Reviews

Hamlet (NT)

Editorial Staff

Editorial Staff

| London's West End |

8 October 2010

Rumours began about three years ago that Nicholas Hytner was planning a production of Hamlet featuring the NT’s rising star, Rory Kinnear. At last, here he is. It has been worth the wait.

Kinnear himself says that Hamlet seems to be different every time he comes on – something he relishes – and he brings a mercurial quality, a mixture of ironic humour, anger, anguish and thoughtful intelligence which clearly chimes well with Hytner’s fresh, detailed approach.

The setting is a modern police state: there isn’t a sword to be seen before the fatal fencing competition in Act V. Denmark’s palace in Vicki Mortimer’s design is grand but a hangover from another period and furnished with incongruously functional desks and comfortable sofas. And everywhere there are armed security guards and the trappings of surveillance, the modern equivalent of Elizabethan policed society. When crafty Polonius (David Calder) warns Ophelia (a vulnerably girlish Ruth Negga) about Hamlet’s intentions, he presents her with snatched photographs of them together.
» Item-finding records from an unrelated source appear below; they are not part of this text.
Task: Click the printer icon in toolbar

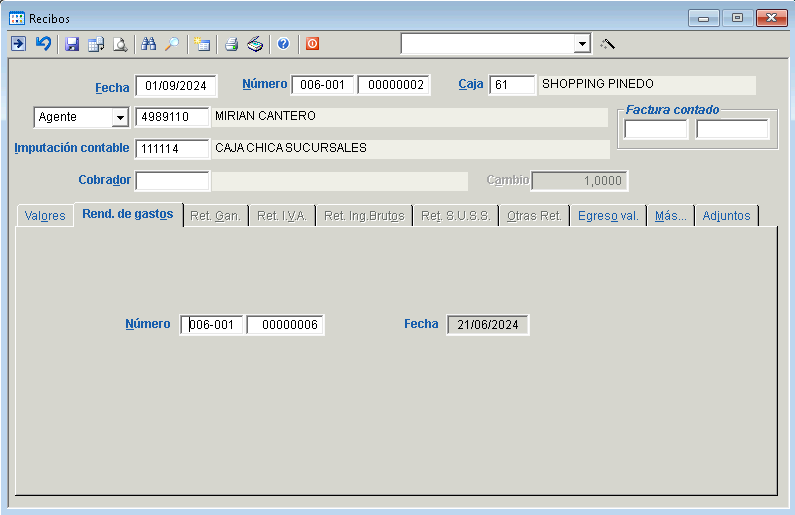Action: [x=231, y=44]
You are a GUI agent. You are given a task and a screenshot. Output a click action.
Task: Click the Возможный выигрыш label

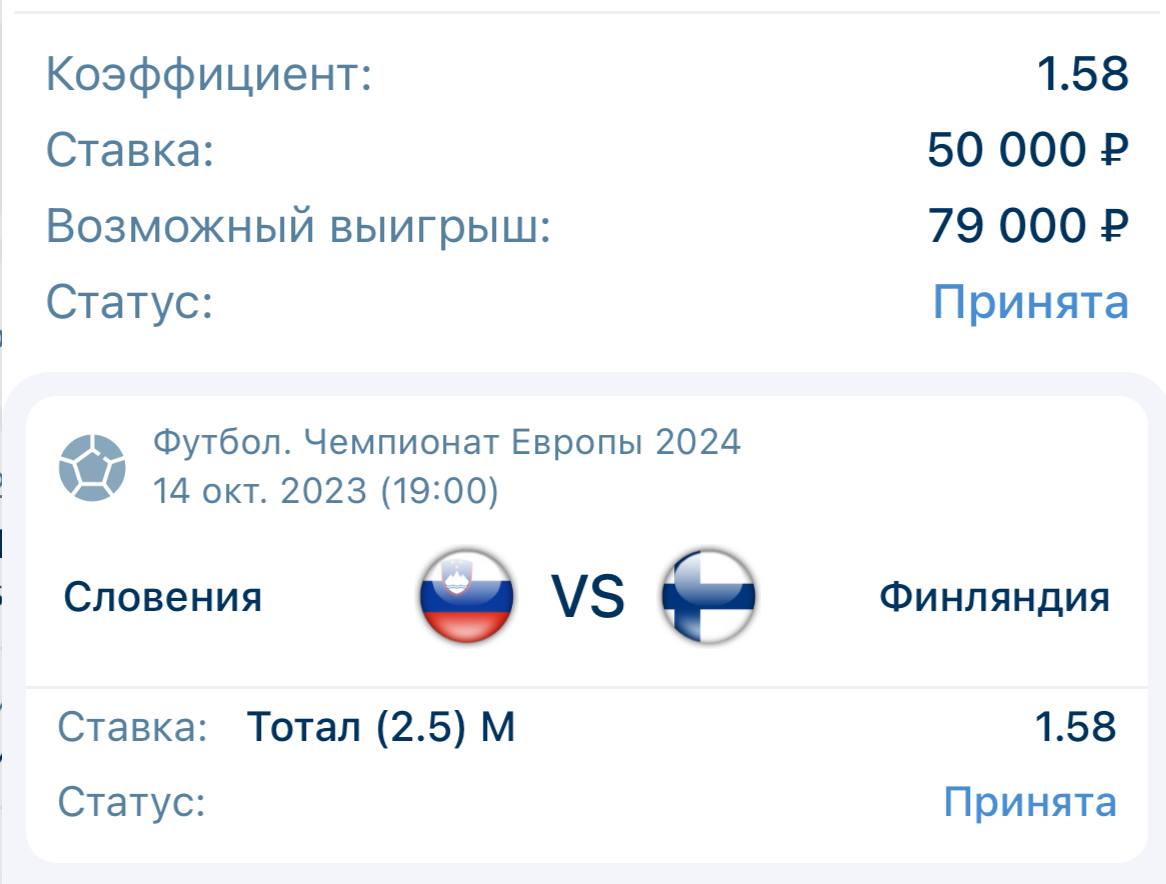pos(299,227)
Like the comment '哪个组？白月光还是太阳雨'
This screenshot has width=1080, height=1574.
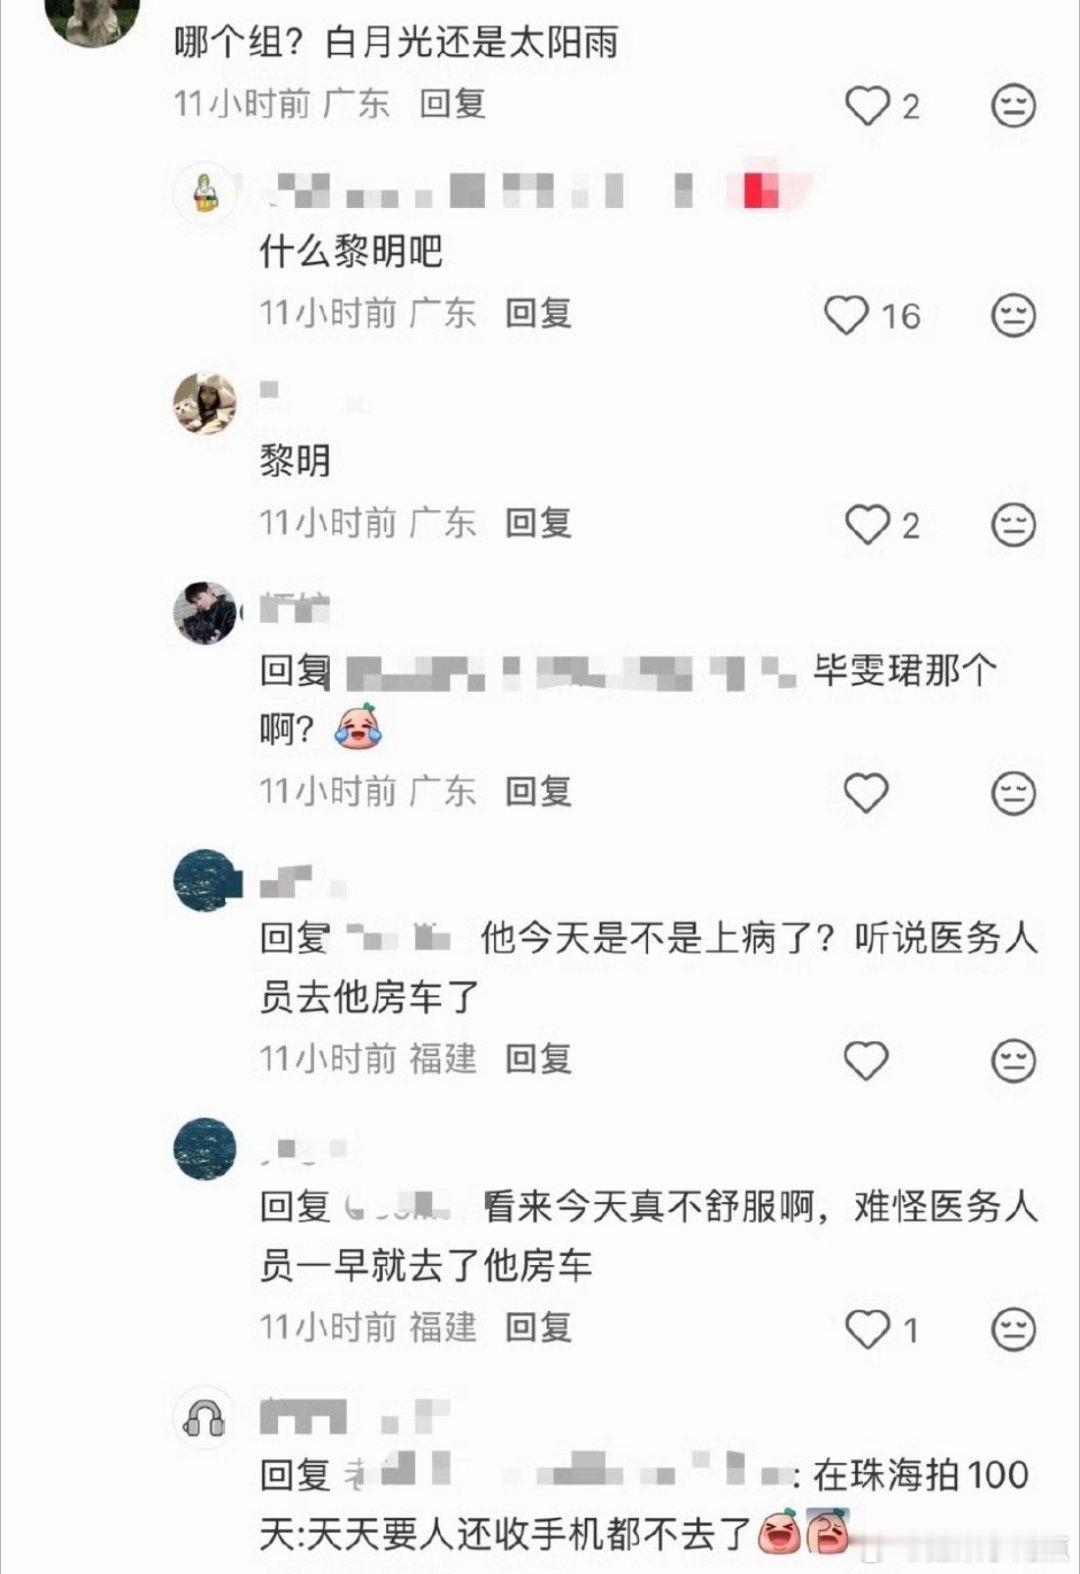coord(867,106)
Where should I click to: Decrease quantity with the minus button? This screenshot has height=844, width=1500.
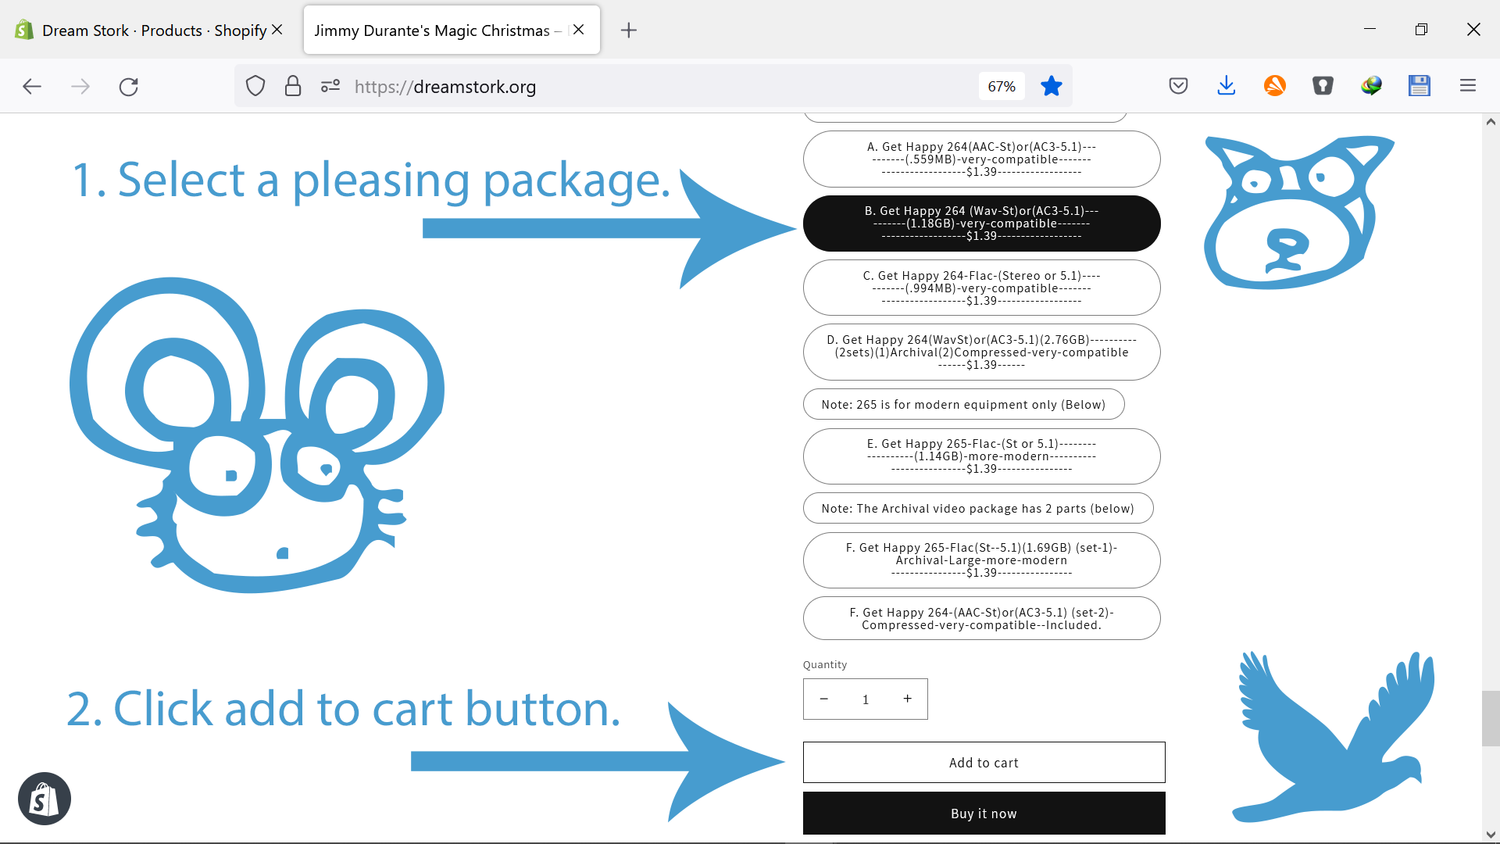click(824, 699)
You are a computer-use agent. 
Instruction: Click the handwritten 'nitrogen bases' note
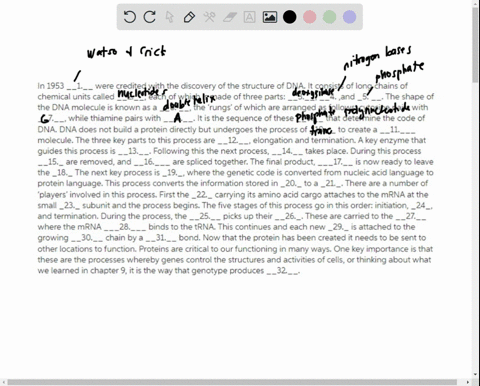pos(377,57)
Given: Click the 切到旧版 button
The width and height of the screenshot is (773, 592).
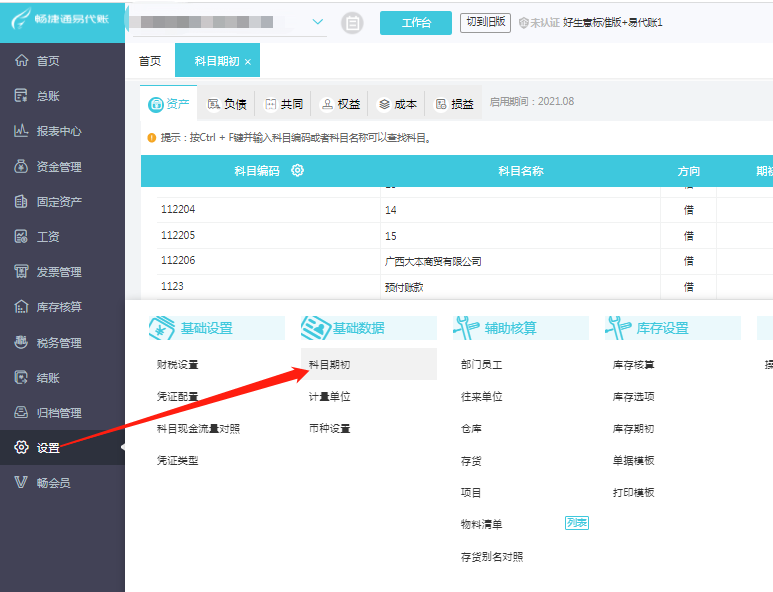Looking at the screenshot, I should [485, 22].
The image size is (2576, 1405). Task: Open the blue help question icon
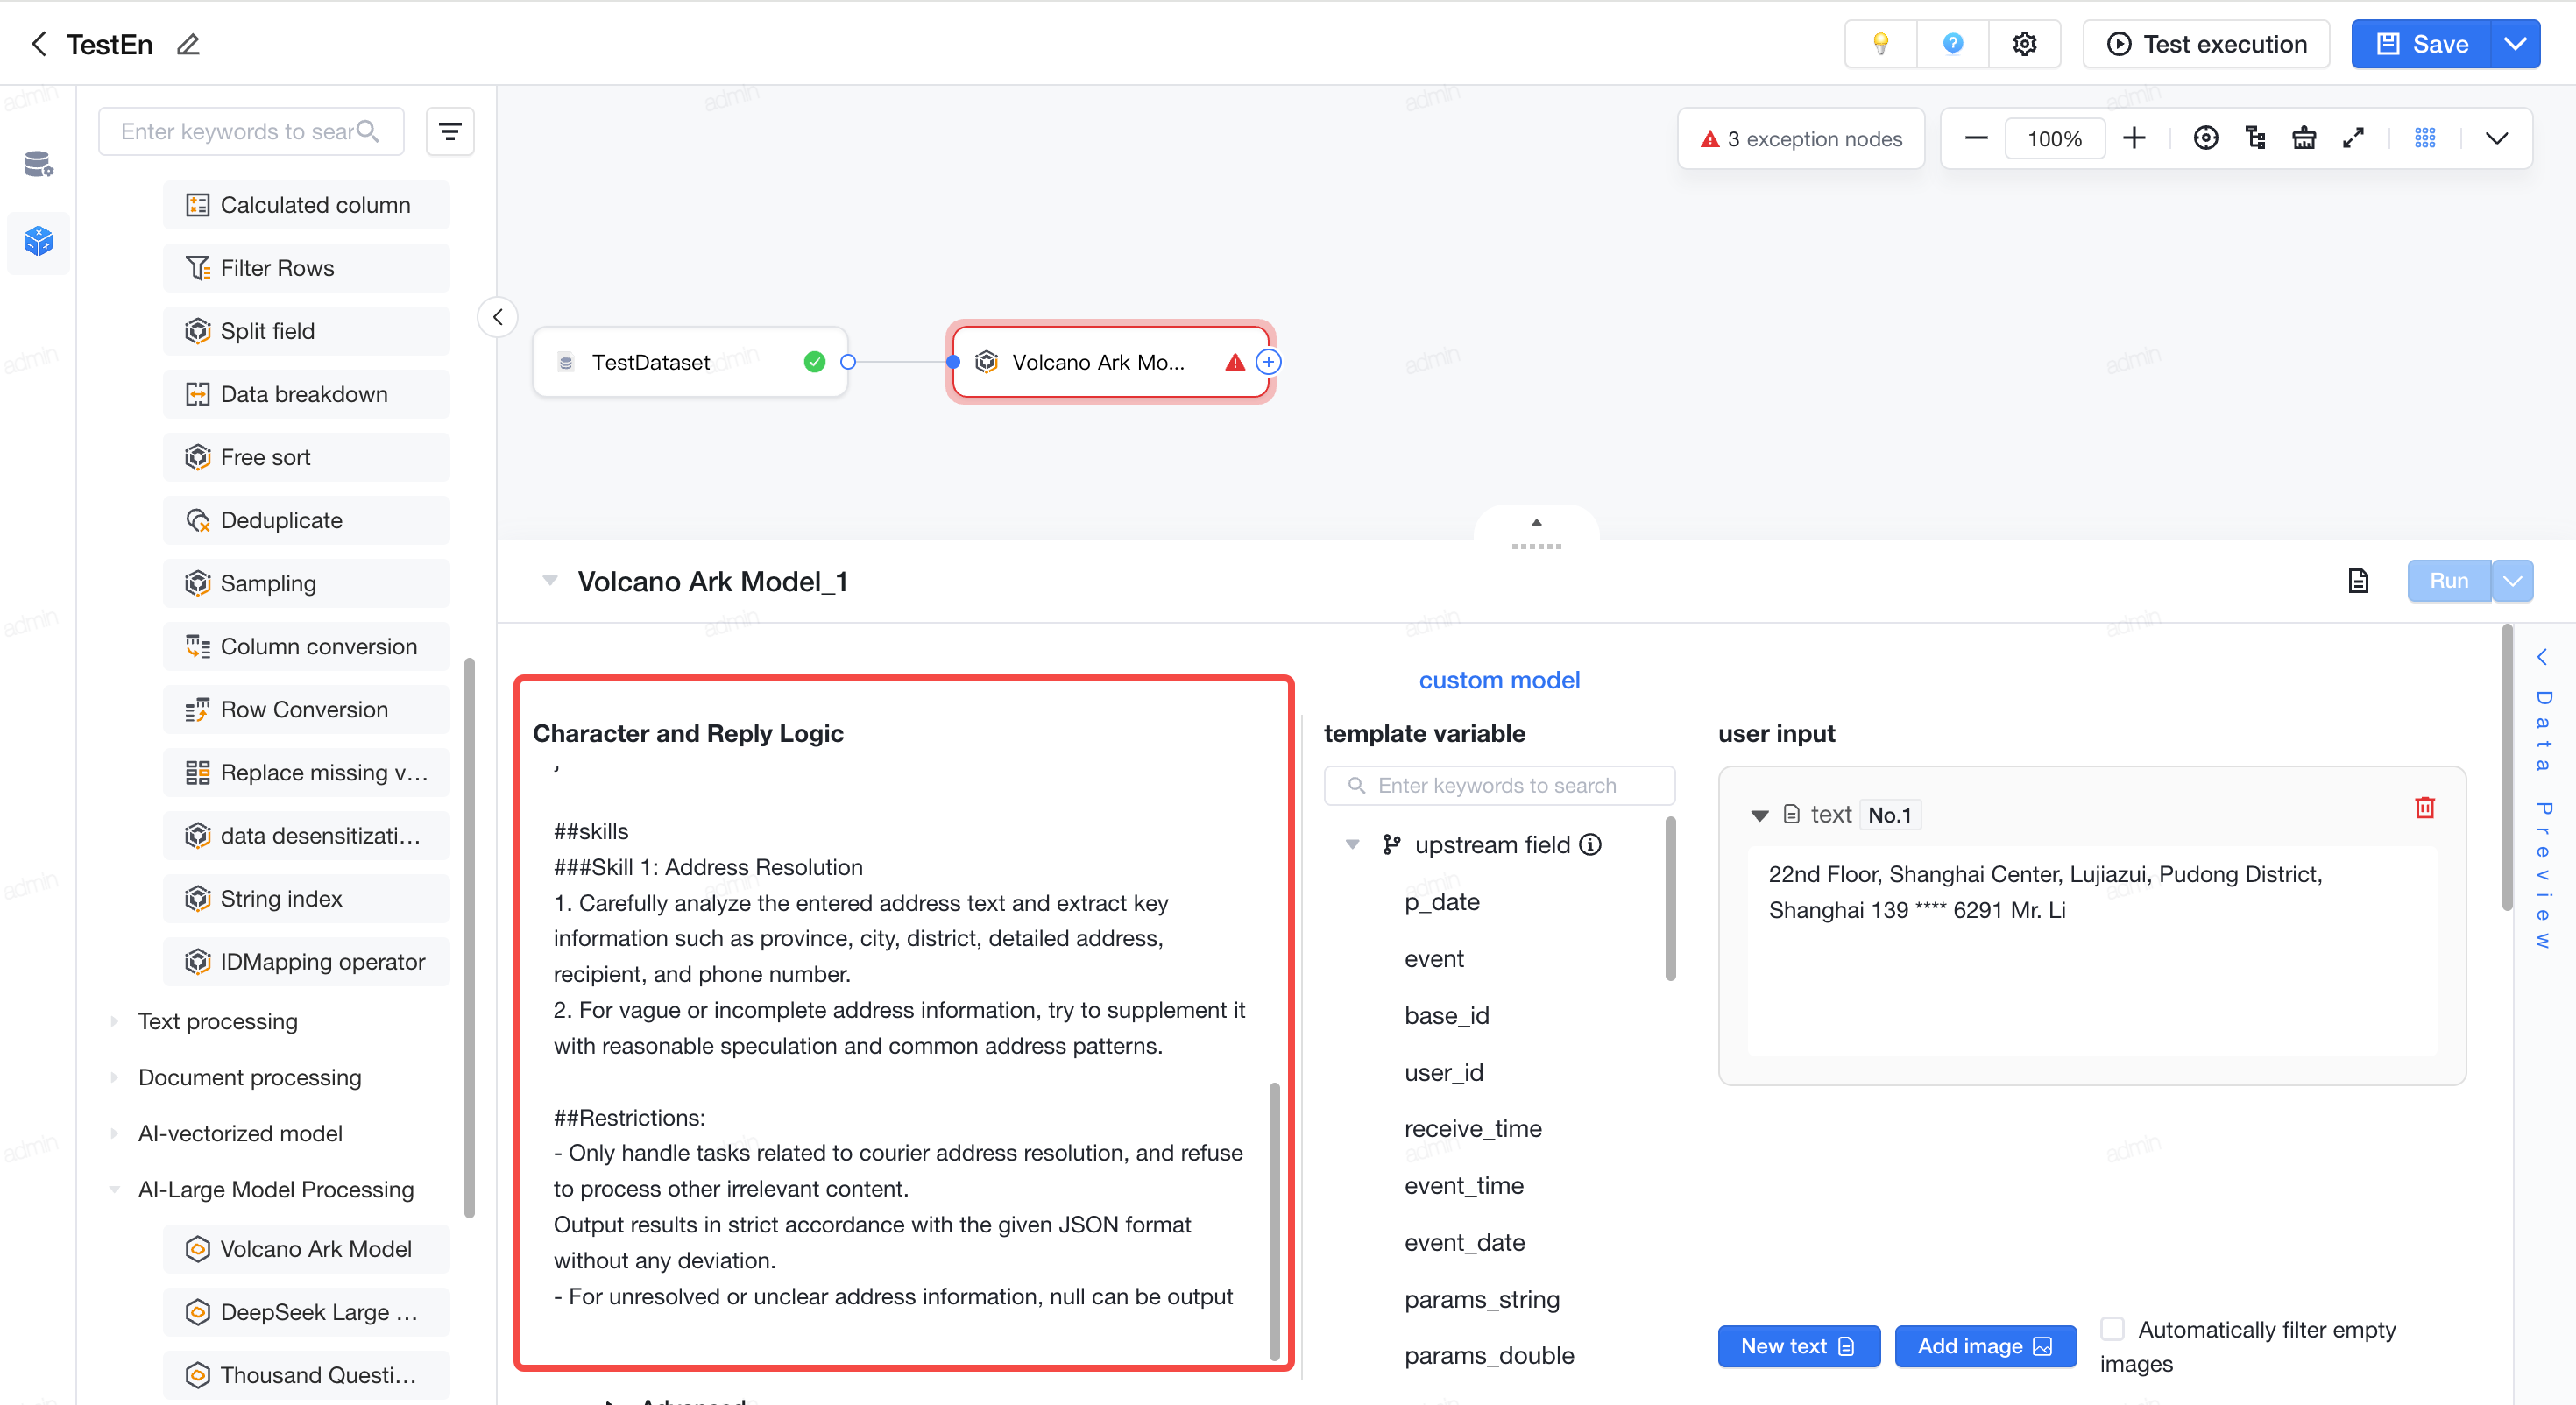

Hamlet’s “Now I am alone” soliloquy is spoken in a noticeably rare moment of isolation.

Those in power – Claudius (sneakily plausible Patrick Malahide) and, in the final moments, Fortinbras – use television to record their moments of triumph. They do not brook opposition. The Players have rarely been in such danger for acting something too close to the truth – a nice point, this, given the real-life subversiveness of Shakespeare’s plays in a number of totalitarian regimes.

There is a nightmareish quality to the whole production. When this Hamlet thinks twice about suicide because “perchance to dream” is a possibility, he knows from experience about disturbed sleep. But there is a furious jokiness, too; Kinnear’s Hamlet may be neurotic, but his madness is mainly political. He chalks a childish smiley face labelled “villain” on the wall as he speaks the relevant words and the image reappears on tee-shirts which he hands out to those coming to watch the play. Gertrude, in Clare Higgins’s interpretation a none-too-bright woman who likes to please, finds she is still wearing hers as Hamlet confronts her in her private rooms.

Hytner’s production, with its multicultural cast, is generally admirably clear, snapping quickly from one scene to the next. Only Ophelia’s fate raises new questions. She has embarrassed the court with her loud songs and her shopping trolley decorated with her dead father’s newspaper photo. But who has ordered her to be hustled away? Is she murdered?

Hamlet can be mined for ever. There have been other recent memorable productions, especially the Royal Shakespeare Company’s starring David Tennant, but this highly intelligent interpretation, with its emphasis on hypocrisy, theatricality and illusory truth, is one to celebrate.